PAGE
Défi n°183 proposé par Abécé du Jardin des Mots pour Les Croqueurs de Mots
.
...........................................................................................................................
" Vous êtes une des personnes représentées sur le dessin. Il y a houle et vent de travers. Donnez vos impressions."
............................................................................................................................
Bonjour tertous !
Prêts ?
Faites chauffer compas et sextants.
Parés pour trouver ma position ?
Premier indice : je ne suis ni à bâbord ni à tribord, ni tout à fait en " noroît ", ni en " nordet " (nord-est). Visez plutôt en norcentroît. Vous suivez ?
Deuxième indice : je suis le seul marin à ne pas être marin (mais comme ça ne se voit pas, ça ne va pas vous aider...)
Troisième indice : je ne suis ni au plus bas, niveau baleine bleue, ni entassé dans le canots des moussaillons joyeux drilles, ni protecteur de la benoîte sirène en monokini.
Levez le nez. Non, pas aussi haut ! Vous me vexez si vous me prenez pour ce père dodu qui s'empiffre de bananes; il a l'air malin avec ses bottillons à hauts talons, sa boucle d'oreille et son foulard-girouette.
Je ne fais pas partie non plus, le ciel m'en préserve, de ces va-t'en -guerre sis à bâbord, hérissés de lames tranchantes et acérées, et pourtant je n'en suis pas loin, juste au-dessus. J'ai d'ailleurs à l'œil le gourdiflot au long tarin et cotte de maille qui s'endort deux pieds sous moi, il eut suffit qu'il s'assoupisse pour que sa serpette tailladât mon " cordiau " ( méli-mélo de subjonctif et de ch'ti).
Ça y est, vous m'avez trouvé sous le bonnet schtroumpf bleu ? C'est bien moi le préposé à l'étendage de linge.
Chaque lundi, jour de lessive, je m'en vais " bercher ", ma " mand'lette " (corbeille à linge en osier) sur la vergue devant le grand hunier rapiécé. Cette pauvre voile avait été estropiée par un obus, ça faisait négligé et donnait un courant d'air - je hais les courants d'air - je lui ai surjeté une pièce jaune - les pièces jaunes sont d'actualité - qui lui donne un air printanier.
Je vous l'avoue tout de go, je n'aime pas la houle qui chamboule et m' fiche la " troulle " ; je m'agrippe de mes ortaus à la grosse poutre, en elle j'ai confiance, c'est du fiable, du costaud, de l'épicéa du jura !
Je vénère le vent de travers, il est fin bin pour sècher et repasser la lessive de mon p'tit gars.

EXERCICE PROPOSÉ A
Relevez tous les mots isolés que le texte du défi place entre guillemets.
EXERCICE PROPOSÉ B
Transcrivez fidèlement le passage du texte du défi qui s'ouvre sur les mots contenant « Premier indice : je » et se clôt sur « pas vous aider...) ».
Les données forment un ensemble indépendant du texte du défi.

SECTION DES DONNÉES
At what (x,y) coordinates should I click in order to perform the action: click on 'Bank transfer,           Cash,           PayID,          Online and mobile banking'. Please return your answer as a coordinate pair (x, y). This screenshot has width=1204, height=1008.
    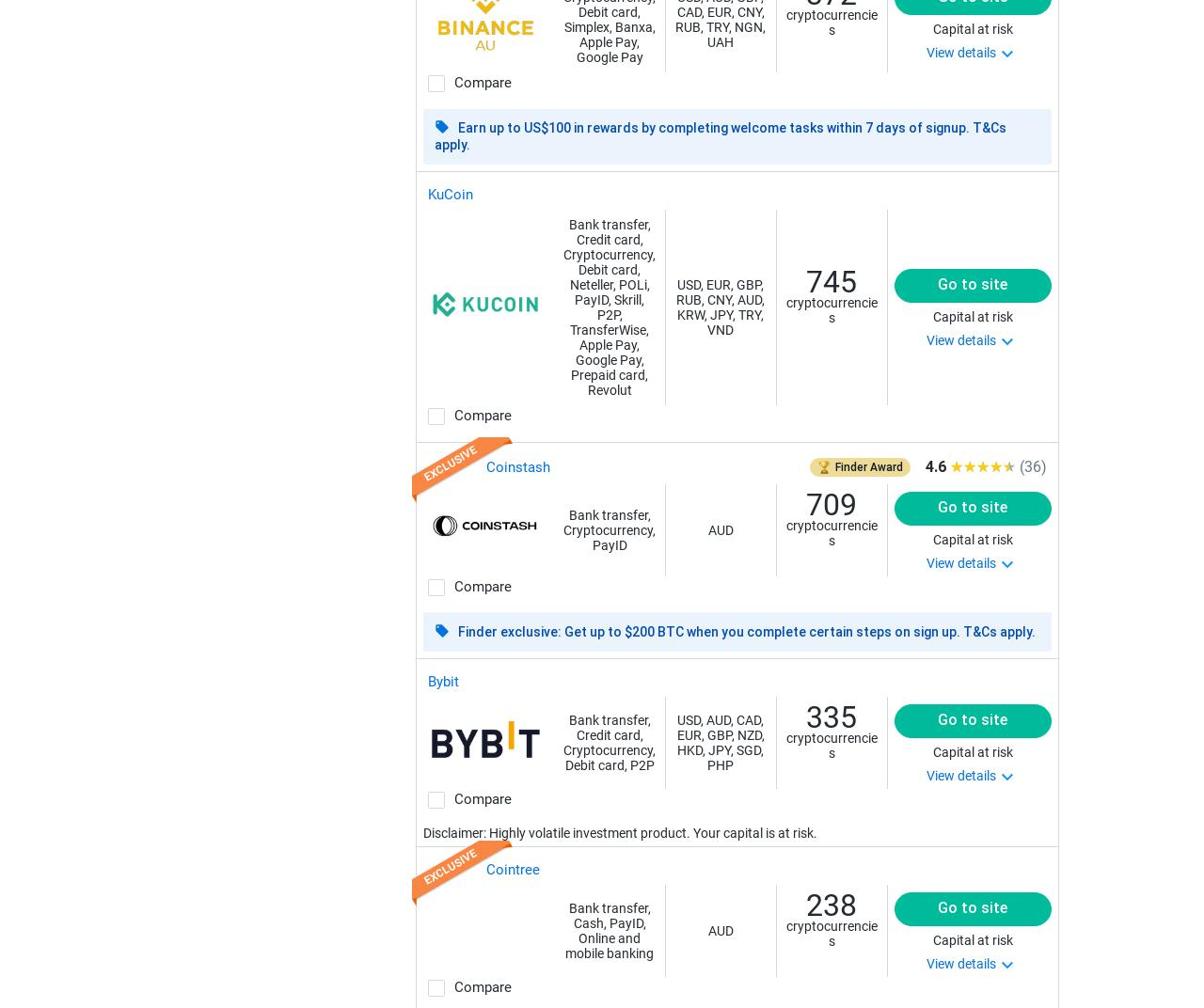
    Looking at the image, I should click on (563, 929).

RÉPONSE COMPLÈTE A
noroît, nordet, cordiau, bercher, mand'lette, troulle

RÉPONSE COMPLÈTE B
Premier indice : je ne suis ni à bâbord ni à tribord, ni tout à fait en " noroît ", ni en " nordet " (nord-est). Visez plutôt en norcentroît. Vous suivez ?
Deuxième indice : je suis le seul marin à ne pas être marin (mais comme ça ne se voit pas, ça ne va pas vous aider...)